Government and law professor Katalin Fábián was awarded the Heldt Prize – one of the most prestigious in her field – for “The Routledge Handbook of Gender in Central-Eastern Europe and Eurasia,” a volume that she co-edited with Janet Elise Johnson, professor of political science at Brooklyn College, and Mara Lazda, professor of history at Bronx Community College.
Fábián said that she was honored and a bit surprised to receive the award.
“I have never seen an edited volume get any award, ever,” she said. “And the Heldt prize is the biggest prize in anything with gender in this enormously big and insanely diverse part of the world.”
For winning the Heldt prize for best book in Slavic/East European/Eurasian women’s and gender studies, the co-editors were honored at an event hosted in Chicago. Each of the co-editors also received financial awards. Fábián said that they will be donating this money to an emergency fund for women and girls in Ukraine that is organized by Project Kesher, a non-profit that focuses on empowering women leaders “to build Jewish community and advance civil society,” according to its website.
Published by Routledge in 2021, the handbook surveys women’s and gender history and politics throughout Eurasia before, during and after the era of communism.
Drawing from several methodological fields to highlight the different debates in the field, Fábián said that she and her co-editors also focused on having a diverse set of contributors to the handbook.
“We wanted a cross-section of people in academia, so independent scholars, graduate students, beginning assistant professors and some old timers,” she said.
Fábián said that while the book itself took around six years to complete, it would not have been possible without all of the work they had done in their careers prior.
“It’s about six years. But earnestly, all of us have been studying this for the last 30 years plus as an academic,” Fábián said. “We couldn’t have pulled this through if we had not known the literature and the people.”

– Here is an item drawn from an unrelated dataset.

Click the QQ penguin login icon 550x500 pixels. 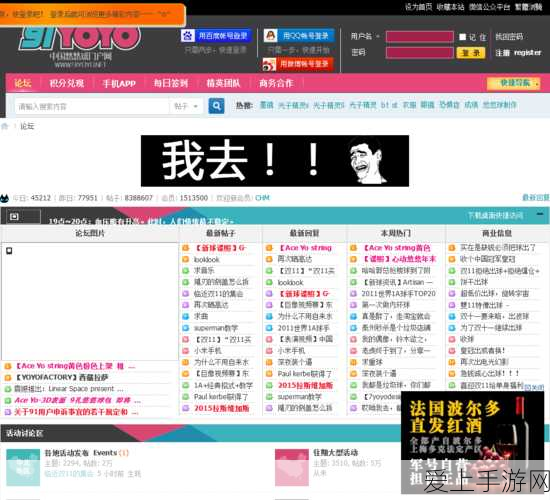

Consisting of 50 chapters, the co-editors divided up the work, with Fábián focusing on editing the sections about feminist and women’s movements as well as post-communist policy issues. However, she said that they all reviewed each other’s work and cooperated to write introductions for each section.

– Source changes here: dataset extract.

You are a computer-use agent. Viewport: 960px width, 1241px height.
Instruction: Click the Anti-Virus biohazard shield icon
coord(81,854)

“We all reviewed the text,” Fábián said. “So you would see all three of us editing online. And then the person who was in charge of that part would be corresponding with authors.”
The handbook comes at a time when gender issues are increasingly politicized.

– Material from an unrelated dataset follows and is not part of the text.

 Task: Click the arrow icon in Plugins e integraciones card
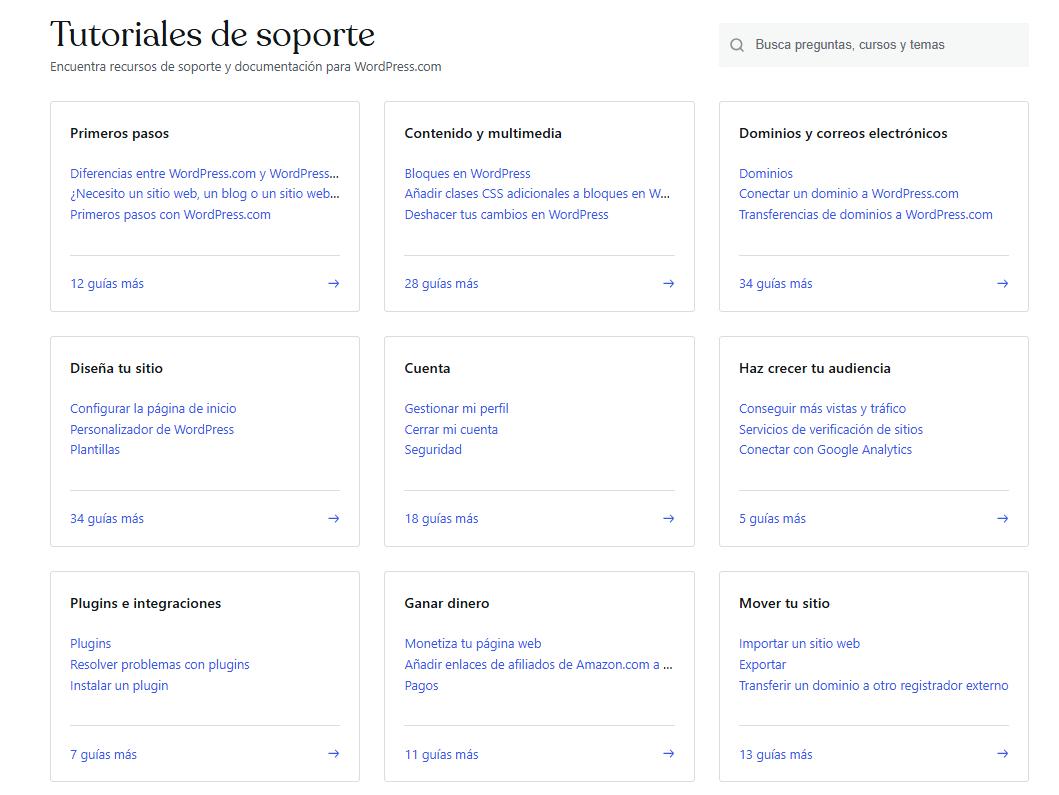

“Contemporary autocrats and dictators consider [it] against the nation, against the family, against Christianity against fill [in the blank]. They portray it as unhealthy, unacceptable, decadent, destructive. So it has had more political meaning than I ever expected,” she said.
Noting that scholars have already begun using the handbook in their classes, Fábián said she is “just delighted that people find it useful.”